Au moment où le Gabon fait des mains et des pieds pour composter un nouveau programme avec le Fonds monétaire international (FMI), le Pr. Giscard Assoumou-Ella jette un regard inquisiteur sur le rendu des précédents accords paraphés avec cette institution de Bretton Woods, soit 21 depuis 1986.
Dans une tribune intitulée ‘’De l’austérité sur le peuple à la rigueur sur les rentes improductives : analyse d’un ajustement Paretoaméliorant au Gabon’’, l’agrégé des Sciences économiques analyse les défis de la stabilisation macroéconomique au Gabon à l’horizon 2026. Non sans porter une critique majeure sur les fameux Programmes d’ajustement structurel imposés par le FMI dans les années 1980 et 1990.
Sa lecture de ces premiers cycles d’ajustement réside dans leur caractère indifférencié, souvent qualifié « d’austérité aveugle ». Selon lui, ces programmes, guidés par une logique purement comptable de rétablissement des soldes primaires, ont souvent imposé des coupes linéaires sans distinction suffisante entre les dépenses de consommation improductives et les investissements nécessaires au développement humain.

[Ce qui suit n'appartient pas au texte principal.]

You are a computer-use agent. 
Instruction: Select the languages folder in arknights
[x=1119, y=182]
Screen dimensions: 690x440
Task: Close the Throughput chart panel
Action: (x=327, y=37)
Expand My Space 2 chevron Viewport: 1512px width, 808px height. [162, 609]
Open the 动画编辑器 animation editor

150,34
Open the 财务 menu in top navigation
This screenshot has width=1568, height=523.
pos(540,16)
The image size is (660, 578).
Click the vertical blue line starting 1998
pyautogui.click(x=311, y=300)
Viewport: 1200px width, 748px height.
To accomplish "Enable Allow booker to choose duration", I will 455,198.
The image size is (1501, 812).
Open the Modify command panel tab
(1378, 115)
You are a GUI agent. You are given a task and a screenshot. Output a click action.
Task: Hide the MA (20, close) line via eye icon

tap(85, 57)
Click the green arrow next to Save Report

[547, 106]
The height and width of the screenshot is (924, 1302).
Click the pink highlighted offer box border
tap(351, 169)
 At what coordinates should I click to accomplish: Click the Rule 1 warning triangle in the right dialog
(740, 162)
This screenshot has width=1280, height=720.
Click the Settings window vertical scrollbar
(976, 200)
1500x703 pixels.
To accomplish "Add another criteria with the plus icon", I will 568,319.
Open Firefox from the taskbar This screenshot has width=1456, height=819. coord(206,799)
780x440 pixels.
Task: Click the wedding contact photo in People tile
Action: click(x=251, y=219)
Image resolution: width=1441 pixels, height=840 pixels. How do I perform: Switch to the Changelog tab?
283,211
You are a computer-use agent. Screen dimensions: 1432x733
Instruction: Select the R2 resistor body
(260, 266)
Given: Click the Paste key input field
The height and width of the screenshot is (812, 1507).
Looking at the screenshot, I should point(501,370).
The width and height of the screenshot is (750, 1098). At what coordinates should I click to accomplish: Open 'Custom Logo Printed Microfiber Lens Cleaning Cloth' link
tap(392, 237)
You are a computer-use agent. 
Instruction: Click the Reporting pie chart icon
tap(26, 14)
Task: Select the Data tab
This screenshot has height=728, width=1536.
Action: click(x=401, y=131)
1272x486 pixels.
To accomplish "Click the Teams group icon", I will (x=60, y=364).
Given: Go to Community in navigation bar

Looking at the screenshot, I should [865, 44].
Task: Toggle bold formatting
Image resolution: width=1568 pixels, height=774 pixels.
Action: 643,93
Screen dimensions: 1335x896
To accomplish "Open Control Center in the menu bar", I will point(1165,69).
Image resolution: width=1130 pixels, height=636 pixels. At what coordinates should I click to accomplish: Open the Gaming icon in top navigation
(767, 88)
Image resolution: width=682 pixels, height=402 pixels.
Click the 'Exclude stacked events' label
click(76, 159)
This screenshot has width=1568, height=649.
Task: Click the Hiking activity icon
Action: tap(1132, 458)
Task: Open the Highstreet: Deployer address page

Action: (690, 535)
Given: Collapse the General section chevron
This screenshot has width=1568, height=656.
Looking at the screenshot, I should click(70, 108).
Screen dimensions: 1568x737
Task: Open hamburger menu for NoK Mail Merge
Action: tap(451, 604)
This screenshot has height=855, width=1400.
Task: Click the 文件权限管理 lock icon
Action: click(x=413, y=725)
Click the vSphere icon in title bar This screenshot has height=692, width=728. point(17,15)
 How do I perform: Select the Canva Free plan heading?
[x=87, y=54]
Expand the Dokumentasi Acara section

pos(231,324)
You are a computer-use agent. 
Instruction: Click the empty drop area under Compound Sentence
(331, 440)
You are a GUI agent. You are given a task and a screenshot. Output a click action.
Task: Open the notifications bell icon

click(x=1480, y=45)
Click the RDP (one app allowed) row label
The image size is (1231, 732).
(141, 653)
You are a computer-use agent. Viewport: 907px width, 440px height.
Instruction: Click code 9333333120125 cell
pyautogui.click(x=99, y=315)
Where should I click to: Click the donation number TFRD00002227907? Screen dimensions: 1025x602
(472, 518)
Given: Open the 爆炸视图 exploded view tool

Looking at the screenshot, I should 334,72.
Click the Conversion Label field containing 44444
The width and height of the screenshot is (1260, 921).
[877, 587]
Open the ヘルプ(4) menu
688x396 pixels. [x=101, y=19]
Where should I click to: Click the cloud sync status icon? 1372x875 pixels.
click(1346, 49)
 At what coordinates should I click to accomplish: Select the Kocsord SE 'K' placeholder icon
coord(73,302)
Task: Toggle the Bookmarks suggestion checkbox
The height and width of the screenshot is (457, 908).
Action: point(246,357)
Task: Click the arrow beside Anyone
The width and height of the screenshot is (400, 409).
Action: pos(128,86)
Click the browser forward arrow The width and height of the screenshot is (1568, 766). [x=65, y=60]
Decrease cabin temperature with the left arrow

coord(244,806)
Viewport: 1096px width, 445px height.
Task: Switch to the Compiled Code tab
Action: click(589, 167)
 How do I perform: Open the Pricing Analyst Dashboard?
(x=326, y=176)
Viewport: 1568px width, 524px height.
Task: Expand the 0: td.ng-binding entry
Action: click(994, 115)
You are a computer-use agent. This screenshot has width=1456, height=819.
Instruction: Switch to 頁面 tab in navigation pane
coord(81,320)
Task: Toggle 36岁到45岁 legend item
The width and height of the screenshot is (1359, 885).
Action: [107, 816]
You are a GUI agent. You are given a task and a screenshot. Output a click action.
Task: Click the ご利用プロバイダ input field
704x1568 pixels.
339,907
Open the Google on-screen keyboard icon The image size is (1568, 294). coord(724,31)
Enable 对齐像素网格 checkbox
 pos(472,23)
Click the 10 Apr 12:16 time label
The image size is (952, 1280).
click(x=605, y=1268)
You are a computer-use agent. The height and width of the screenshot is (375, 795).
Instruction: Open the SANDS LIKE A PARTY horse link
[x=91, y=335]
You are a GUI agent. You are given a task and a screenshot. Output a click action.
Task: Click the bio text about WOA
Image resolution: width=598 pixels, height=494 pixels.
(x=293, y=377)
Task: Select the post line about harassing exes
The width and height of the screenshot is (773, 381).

Conséquences, explique-t-il, « cette approche mécanique a eu pour effet pervers de déstructurer les services publics essentiels et d’asphyxier l’investissement public, hypothéquant ainsi le potentiel de croissance à long terme au profit d’une solvabilité de court terme ». Et d’ajouter, « Cette rigidité du « Consensus de Washington » a été largement remise en cause pour son incapacité à prendre en compte les spécificités institutionnelles locales, conduisant à des échecs de mise en œuvre ».
L’universitaire gabonais explique par ailleurs que, « l’histoire a ainsi cristallisé une opposition binaire délétère : d’un côté, une rigueur financière perçue comme une mise sous tutelle antisociale ; de l’autre, une dépense publique inefficace mais vue comme le seul amortisseur social disponible ».
Avant de conclure, « Pour le Gabon de 2026, l’enjeu est de sortir de ce dilemme. La problématique n’est plus seulement de savoir de combien il faut réduire le déficit, mais comment opérer cette réduction sans reproduire les erreurs procycliques du passé. L’ajustement ne peut réussir que s’il parvient à concilier crédibilité financière et stabilité sociale, une nécessité qui impose de dépasser les modèles standards de contraction de la demande ».